Włócznia poleciała! Przeszyła powietrze i trafiiii~! Ach, niech to! Kostek głupim fartem o mały włos ominął jego broń, która się wbiła w grunt niemal obok jego nóg. Tak mało brakowało, żeby poleciało między piszczele.

- Khehehe - zarechotał Kostek. Po głosie nietrudno było zauważyć, że uciekinier zdążył się zmęczyć, ale nie zamierzał siąść na dupie widząc, że Yeon najzwyczajniej w świecie chce go zajebać. Mina mu zrzedła, kiedy silniejszy wiatr porwał go z miejsca i wymiótł kilkanaście kroków dalej - razem z Yinem, którego fala zmiotła prosto w szkieletora. W akompaniamencie wrzasków co niektórych potrąconych stworów.
No to sobie uciekł.

- Au! - dziwne, czy szkieletory mogły czuć ból? Ale to tym lepiej, prędziej przynajmniej zachęci Kostka do odpowiedzi na jego pytania, które nie mogły zostać nieodpowiedziane. - Złaź ze mnie!

Tymczasem formacja obronna znów uchroniła Yina przed przypadkowymi śmieciami, które grzmotnęły w barierę utworzoną przez latarnie - w tym odłamkami szkła, które rozprysnęły się na energetycznej ściance. Inna sprawa, że nadwyrężyło to sześciany, ale to było lepsze niż gdyby miał dostać takimi odłamkami w plecy jak pociskami z karabinu.

- Lola mi nie wspominała, że jesteś peda~ - burknął szkielet. Na gwałtowniejszy ruch Yina, który zwiastował poważniejszy łomot w kości, Kostek natychmiast się zreflektował i równie zaciekle próbował powstrzymać brutalne zapędy Yeona. - TEeEEEE DOBRA DOBRA, POWIEM CO CHCESZ! - wyciągnął przed siebie kościste łapy.

- Pedał to ty jesteś. Leżę na tobie, a ty masz boner - odparował gorzko Yin, wiedząc, że jest to najgorszy dowcip, jaki opowiedział w życiu. Nie zamierzał też przeczekać na puentę. Po prostu sięgnął po paraliżującą włócznię i popieścił Kostka nieokreśloną ilością woltów - na tyle skutecznie, że sparaliżował go i uniemożliwił ucieczkę.
Latarnik nie był miłośnikiem sado-maso i innych poronionych aktów seksualnych. Zaniósł zablokowanego szkieletora w ustronne miejsce - żeby go przesłuchać. Bez pierdolenia się z nim.

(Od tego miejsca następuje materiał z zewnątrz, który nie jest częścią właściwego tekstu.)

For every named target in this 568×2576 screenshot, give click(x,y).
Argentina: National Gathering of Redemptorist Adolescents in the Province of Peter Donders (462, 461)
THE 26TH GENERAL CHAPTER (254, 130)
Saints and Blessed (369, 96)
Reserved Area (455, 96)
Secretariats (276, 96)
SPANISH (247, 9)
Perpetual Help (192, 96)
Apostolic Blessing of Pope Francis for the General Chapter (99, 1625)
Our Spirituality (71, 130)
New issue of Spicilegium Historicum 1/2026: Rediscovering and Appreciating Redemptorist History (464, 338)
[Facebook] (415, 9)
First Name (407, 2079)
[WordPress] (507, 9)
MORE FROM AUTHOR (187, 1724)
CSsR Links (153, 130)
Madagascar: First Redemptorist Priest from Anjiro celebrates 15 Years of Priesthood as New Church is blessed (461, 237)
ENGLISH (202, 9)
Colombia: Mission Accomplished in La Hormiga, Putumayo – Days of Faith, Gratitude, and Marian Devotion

Yin korzystając z wszechobecnego zamieszania przerzucił szkieletora na plecy i pobiegł co prędzej do Jastrzębiej Góry. Na całe szczęście Kostek ważył tyle co typowy szkielet, a takie i większe ciężary przecież zdarzyło się latarnikowi dźwigać. Większy problem był z nadmiarem tłumu w karczmie, który się tam schronił przed zawieruchą. Mężczyzna nie przejmował się tym i przedarł się na górę, wdarł się do swojego pokoju, zamknął go na przysłowiowe cztery spusty i rzucił szkieletem na podłogę. Latarnie blokowały drzwi i okno, żeby więźniowi nie przyszło z jakąkolwiek łatwością wydostanie się stąd. Za oknem ciemność była dość często przeszywana błyskami niczym podczas gwałtownej burzy. Kilka razy tak zagrzmiało, że szyby w oknach zabrzęczały, a nawet wydawało się, że któraś z nich chyba pękła.
Światło z latarni skierowało się na szkielecika.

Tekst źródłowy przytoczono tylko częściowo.